Monarchies may fall and empires may crumble, but for the moment, epic family dynasties still reign with a vengeance on the screen. Those impatient to learn what awaits House Roy in “Succession” can tide themselves over in the meantime with “Dune,” with its futuristic clash between the spice barons of House Atreides and House Harkonnen. Or perhaps they might warm themselves with the fiery antiroyalist screed of “Spencer,” which tracks Princess Diana’s desperate flight from the House of Windsor. And now along comes “House of Gucci,” Ridley Scott’s canny and engrossing movie about an Italian luxury brand and a family brought low by greed, fraud and vicious infighting, plus a notorious black widow played by a coldly electrifying Lady Gaga.
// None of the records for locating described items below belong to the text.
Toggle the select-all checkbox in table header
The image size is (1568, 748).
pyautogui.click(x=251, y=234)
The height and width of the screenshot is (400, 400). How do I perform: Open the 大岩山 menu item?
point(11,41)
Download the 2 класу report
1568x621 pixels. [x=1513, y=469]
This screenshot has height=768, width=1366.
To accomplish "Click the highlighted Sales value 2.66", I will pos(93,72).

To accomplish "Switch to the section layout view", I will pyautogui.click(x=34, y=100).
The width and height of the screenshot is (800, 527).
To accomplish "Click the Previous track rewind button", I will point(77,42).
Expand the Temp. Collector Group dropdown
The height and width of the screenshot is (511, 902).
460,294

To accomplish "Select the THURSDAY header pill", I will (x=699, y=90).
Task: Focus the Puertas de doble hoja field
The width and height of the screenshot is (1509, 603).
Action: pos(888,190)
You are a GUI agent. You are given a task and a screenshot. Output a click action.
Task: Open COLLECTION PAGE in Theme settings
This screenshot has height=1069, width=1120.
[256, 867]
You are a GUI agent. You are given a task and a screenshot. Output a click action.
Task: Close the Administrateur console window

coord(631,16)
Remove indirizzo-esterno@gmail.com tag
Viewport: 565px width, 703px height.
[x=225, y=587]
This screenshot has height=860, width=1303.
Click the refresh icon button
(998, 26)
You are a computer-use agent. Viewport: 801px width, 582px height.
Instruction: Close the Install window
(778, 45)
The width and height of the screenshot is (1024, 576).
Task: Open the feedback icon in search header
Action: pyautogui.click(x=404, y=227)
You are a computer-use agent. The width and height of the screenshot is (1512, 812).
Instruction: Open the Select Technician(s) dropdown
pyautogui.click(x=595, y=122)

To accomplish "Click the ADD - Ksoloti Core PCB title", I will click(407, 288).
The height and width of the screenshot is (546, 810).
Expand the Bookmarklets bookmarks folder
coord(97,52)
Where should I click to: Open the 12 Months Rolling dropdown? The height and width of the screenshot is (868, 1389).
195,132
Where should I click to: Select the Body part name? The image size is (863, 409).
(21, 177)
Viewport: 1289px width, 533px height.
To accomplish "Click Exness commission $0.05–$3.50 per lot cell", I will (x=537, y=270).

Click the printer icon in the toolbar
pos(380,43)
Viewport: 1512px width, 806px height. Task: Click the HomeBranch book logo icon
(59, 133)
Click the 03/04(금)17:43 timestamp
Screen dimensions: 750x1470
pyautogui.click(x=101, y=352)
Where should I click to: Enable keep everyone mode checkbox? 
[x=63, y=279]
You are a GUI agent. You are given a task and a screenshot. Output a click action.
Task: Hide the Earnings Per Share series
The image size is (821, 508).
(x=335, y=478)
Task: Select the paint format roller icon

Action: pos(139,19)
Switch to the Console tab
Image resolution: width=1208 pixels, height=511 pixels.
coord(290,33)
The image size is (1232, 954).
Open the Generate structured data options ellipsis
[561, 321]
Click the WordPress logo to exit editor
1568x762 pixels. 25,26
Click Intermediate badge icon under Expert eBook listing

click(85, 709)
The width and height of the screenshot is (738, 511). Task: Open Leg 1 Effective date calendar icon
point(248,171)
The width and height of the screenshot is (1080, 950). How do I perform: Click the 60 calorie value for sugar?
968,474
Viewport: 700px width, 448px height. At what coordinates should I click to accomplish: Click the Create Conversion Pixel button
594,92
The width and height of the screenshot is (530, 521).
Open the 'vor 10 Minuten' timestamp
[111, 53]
We get a taste of that bitter end at the beginning. The movie opens on March 27, 1995, mere minutes before Maurizio Gucci (Adam Driver), the fashion house’s former head, is gunned down in Milan by an assassin hired by his vengeful ex-wife, Patrizia Reggiani (Lady Gaga). Scott cuts away before the killing occurs, in a way that can’t help but echo the violence-anticipating prologue of “The Last Duel,” his recent movie about the travails of a 14th-century Frenchwoman. Here, hundreds of years later, is another moment of calm before the storm and also another story of a woman caught up in an overbearingly male world of power and intrigue.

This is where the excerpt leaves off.